We examined whether widely used short-acting beta2-agonists differ in their ability to modulate granulocyte functions, such as superoxide anion (O2-) production and degranulation.

RESULTS

Procaterol (PC), a full agonist, significantly inhibited both O2- production by granulocytes (neutrophils and eosinophils) and their degranulation at the clinically relevant concentrations, whereas salbutamol and tulobuterol (partial agonists) showed smaller effects. PC inhibited N-formyl methionyl-leucyl-phenylalanine-induced O2- production and peroxidase release, but failed to inhibit responses induced by phorbol 12-myristate 13-acetate and/or opsonized zymosan. Exposure to 5 x 10(-8)M PC for 120 min resulted in approximately 50% inhibition of O2- production and degranulation of neutrophils. The effects of beta2-agonists were more obvious in neutrophils than in eosinophils.

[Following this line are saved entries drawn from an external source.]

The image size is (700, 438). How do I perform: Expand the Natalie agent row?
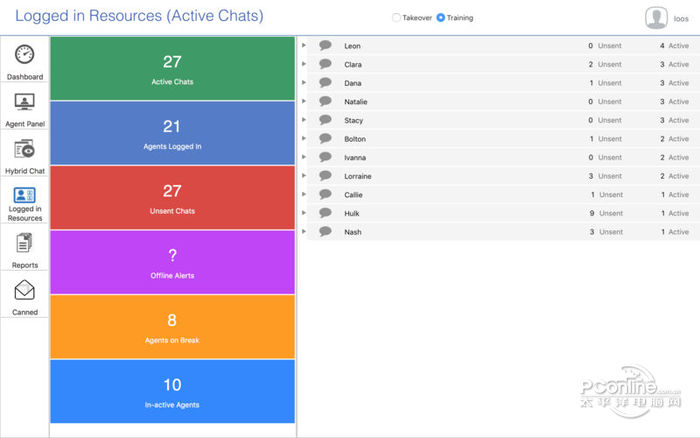pyautogui.click(x=304, y=102)
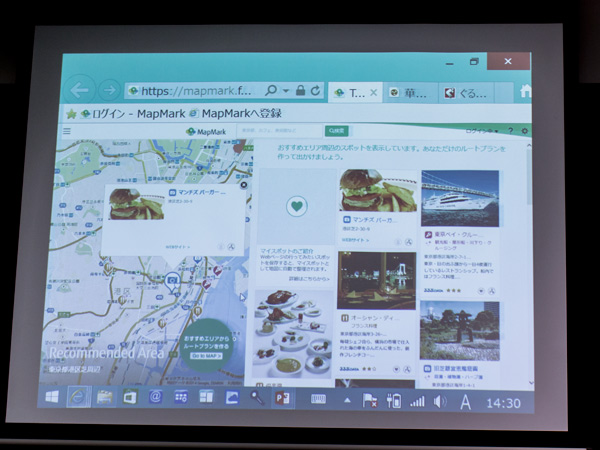Click the green heart My Spot icon

[x=296, y=206]
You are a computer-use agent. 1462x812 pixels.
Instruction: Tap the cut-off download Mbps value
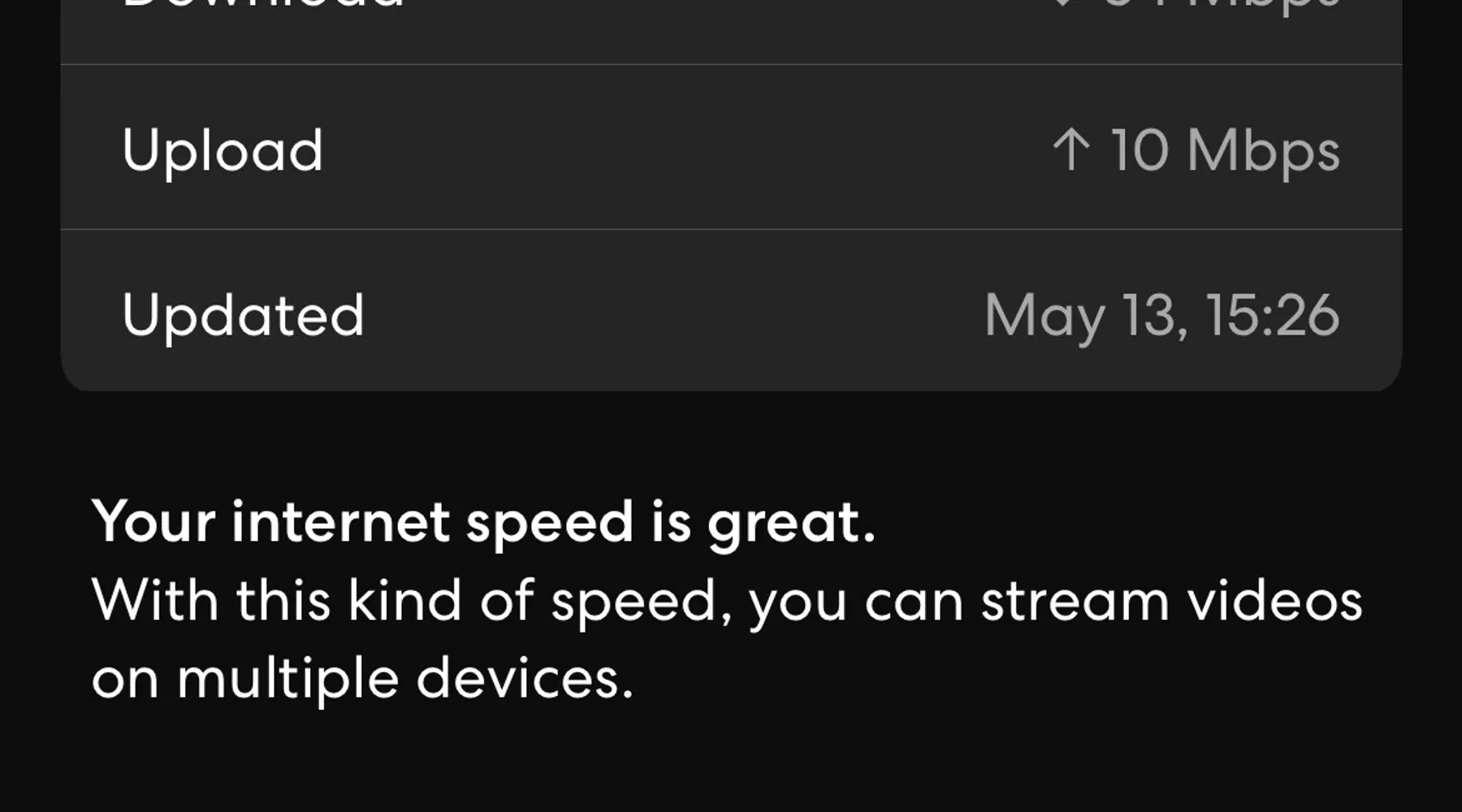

A selective beta2-receptor antagonist, ICI-118551, reversed the inhibitory effect of beta2-agonists (PC, salbutamol, tulobuterol B) on N-formyl methionyl-leucyl-phenylalanine-induced O2- production.

CONCLUSIONS

These results suggest that beta2-agonists had an inhibitory effect on granulocyte functions, mainly mediated viareceptors and their efficacy. Our observations support that beta2-agonists with a rapid onset of action and high intrinsic efficacy (short-acting and full agonists) may be optimal for the rescue therapy against acute asthma attack and sedation of its airway inflammation in an early phase.